== Consigne a ==
Recopiez la liste, consignes comprises, de son début jusqu'à la ligne contenant « 암호화폐를 출금완료까지 얼마나 걸리나요? (156, 322) » incluse, et rien d'autre. Mettez à l'échelle chaque coordonnée des réponses en la multipliant par 1,2 et en l'arrondissant à l'entier (les demis vers le haut), sans reprendre les images.

━━━━━━━━

Le design graphique était-il meilleur en 1989?

Dans son édition de mars 2009, la revue britannique Grafik posait la question : est-il plus facile d’être designer graphique maintenant ou était-ce plus facile en 1989? Les six réponses présentées sont ambivalentes : “Graphic design has become more accessible, less effort and much quicker. You can do things now you couldn’t even dream about in 1989. But despite the obvious benefits, computers have also allowed every man and his dog to believe they are designers”, écrit par exemple Mike Denny de la firme Roundel.

Nous sommes effectivement de la génération Mac. L’ordinateur, qui a vu le jour en 1984, est rapidement devenu la marque de commerce des artistes graphiques et il est maintenant Impossible pour nous d’imaginer le travail que représentait le tire-ligne et le montage d’affiche au letraset.

Mais si la pratique graphique se base aujourd'hui sur les différents logiciels de la suite Adobe, il existe un réel attrait pour la matière chez les jeunes designers. Une envie de travailler les textures, les objets, de juxtaposer des éléments, d’en examiner les reliefs et de jouer avec les contrastes. Pensons au travail de Julien Vallée qui, récemment, faisait la couverture du magazine IdN.

━━━━━━━━

== Consigne b ==
Relevez toutes les années citées dans l'extrait sur le design graphique.

Relevés de localisation d'éléments:
━━━━━━━━

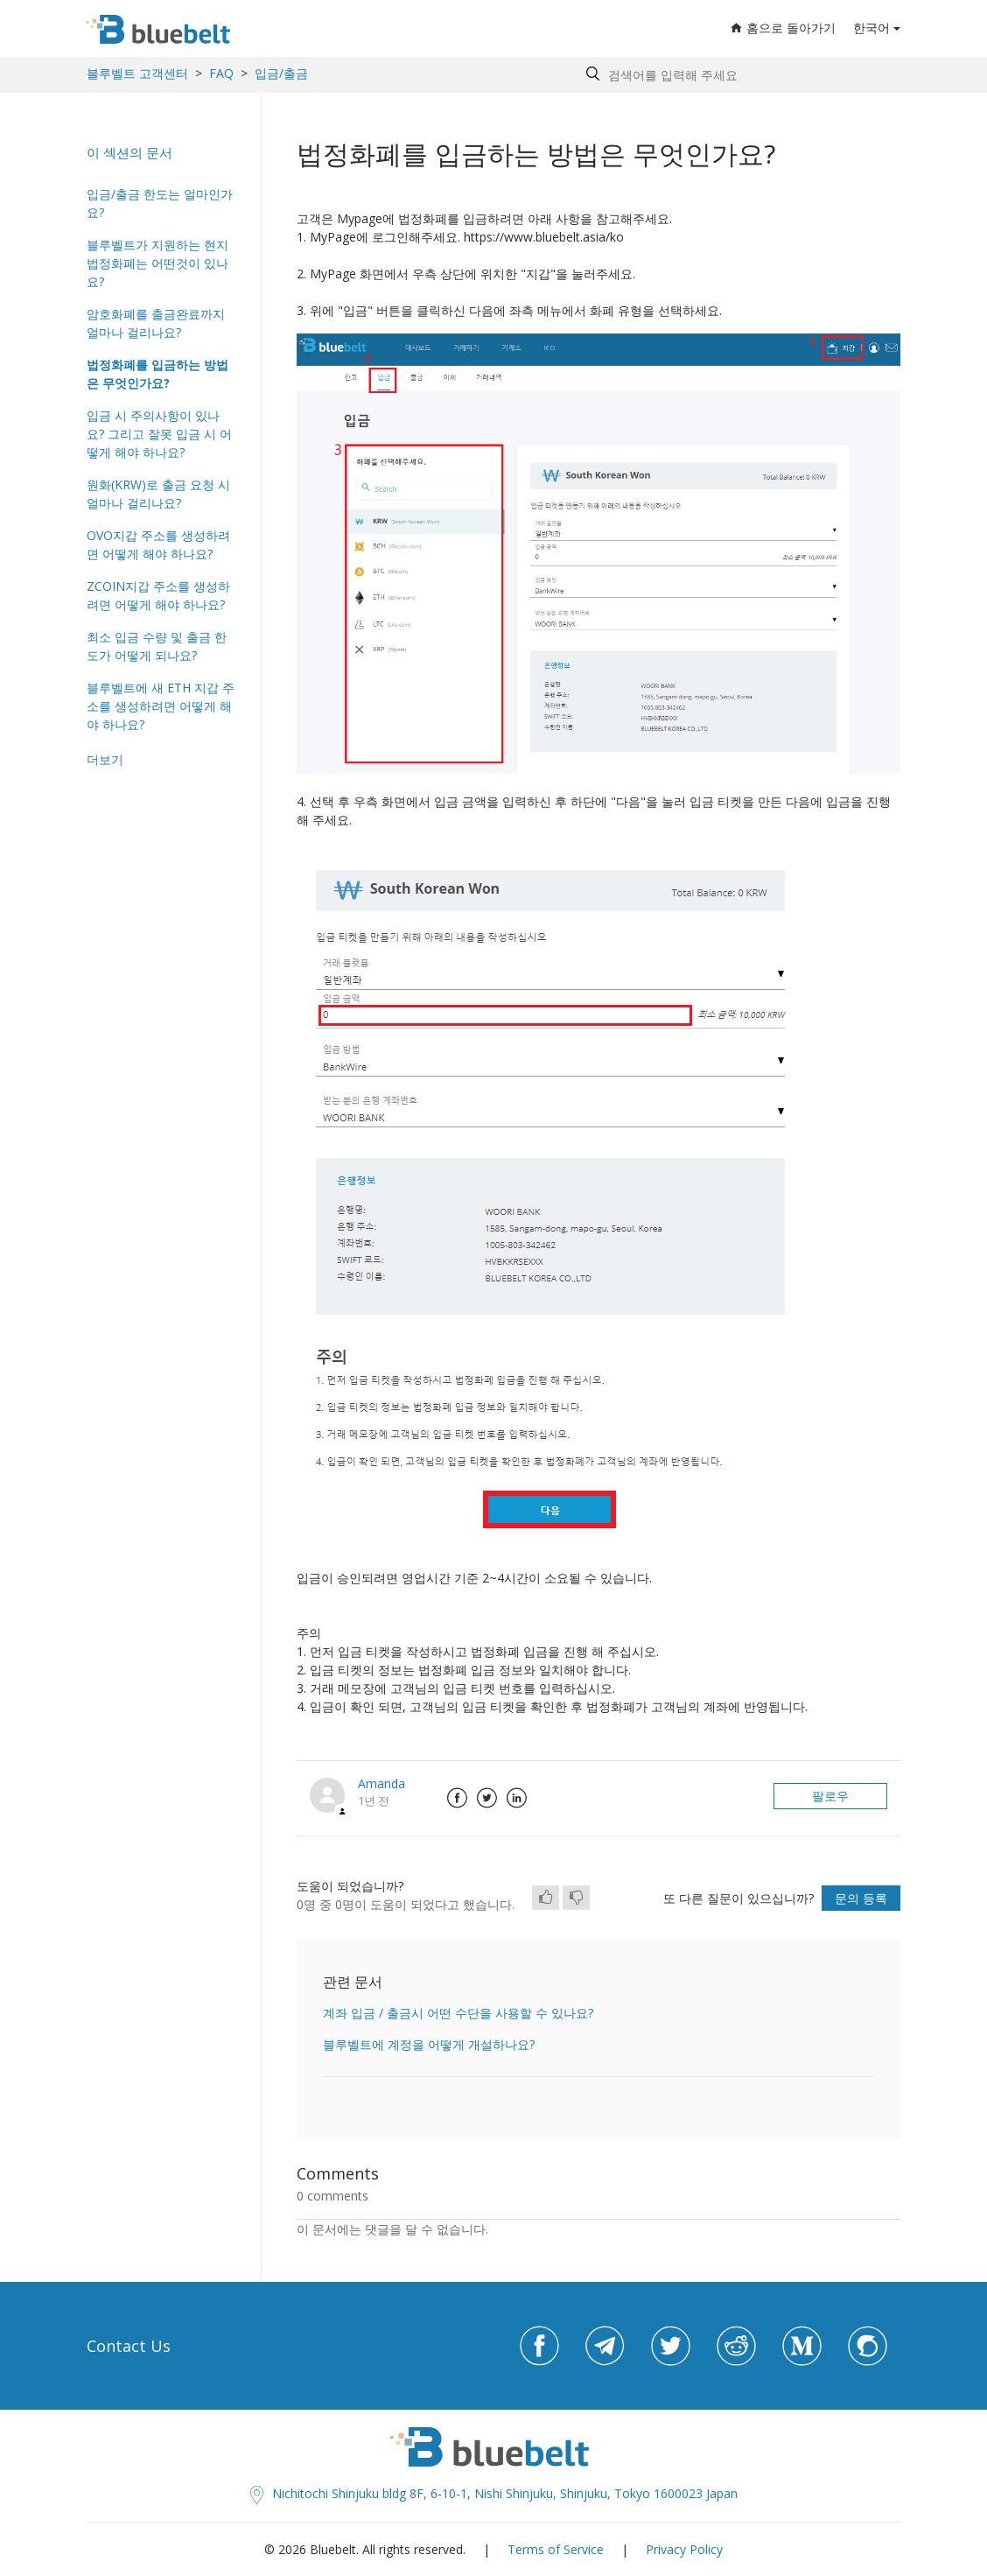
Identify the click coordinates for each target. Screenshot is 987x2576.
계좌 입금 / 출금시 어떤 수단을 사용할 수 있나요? (458, 2012)
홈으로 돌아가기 (783, 27)
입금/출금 (281, 73)
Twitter (486, 1797)
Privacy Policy (684, 2549)
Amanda (381, 1783)
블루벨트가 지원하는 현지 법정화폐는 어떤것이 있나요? (157, 263)
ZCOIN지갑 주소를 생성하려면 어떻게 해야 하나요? (158, 595)
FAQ (221, 73)
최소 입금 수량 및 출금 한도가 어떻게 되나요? (157, 645)
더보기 (105, 759)
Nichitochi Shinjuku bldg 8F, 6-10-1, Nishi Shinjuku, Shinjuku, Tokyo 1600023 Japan (494, 2493)
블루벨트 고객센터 (137, 73)
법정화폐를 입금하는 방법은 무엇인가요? (157, 373)
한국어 (871, 27)
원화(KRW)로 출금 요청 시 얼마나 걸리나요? (158, 493)
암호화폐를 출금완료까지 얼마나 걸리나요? (156, 322)
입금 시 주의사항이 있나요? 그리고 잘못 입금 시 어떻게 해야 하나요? (159, 433)
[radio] (545, 1897)
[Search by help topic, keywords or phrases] (739, 75)
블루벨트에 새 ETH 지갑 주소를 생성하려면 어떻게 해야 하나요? (160, 706)
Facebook (456, 1797)
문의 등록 (861, 1898)
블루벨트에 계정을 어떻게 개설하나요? (429, 2044)
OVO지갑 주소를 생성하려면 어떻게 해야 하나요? (158, 544)
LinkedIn (516, 1797)
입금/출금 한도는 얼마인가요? (160, 203)
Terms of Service (556, 2549)
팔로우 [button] (830, 1795)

━━━━━━━━

== Corrigé a ==
Identify the click coordinates for each target. Screenshot is 987x2576.
계좌 입금 / 출금시 어떤 수단을 사용할 수 있나요? (550, 2414)
홈으로 돌아가기 (940, 32)
입금/출금 (337, 88)
Twitter (583, 2156)
Privacy Policy (821, 3059)
Amanda (457, 2140)
블루벨트가 지원하는 현지 법정화폐는 어떤것이 있나요? (188, 316)
ZCOIN지갑 주소를 생성하려면 어떻게 해야 하나요? (190, 714)
FAQ (265, 88)
최소 입금 수량 및 출금 한도가 어떻게 되나요? (188, 774)
더보기 (126, 911)
Nichitochi Shinjuku bldg 8F, 6-10-1, Nishi Shinjuku, Shinjuku, Tokyo 1600023 Japan (593, 2992)
블루벨트 고객센터 (164, 88)
법정화폐를 입금하는 방법은 무엇인가요? (188, 448)
한국어 (1045, 32)
원화(KRW)로 출금 요청 시 얼마나 걸리나요? (190, 592)
암호화폐를 출금완료까지 얼마나 걸리나요? (187, 386)

== Corrigé b ==
1989, 2009, 1984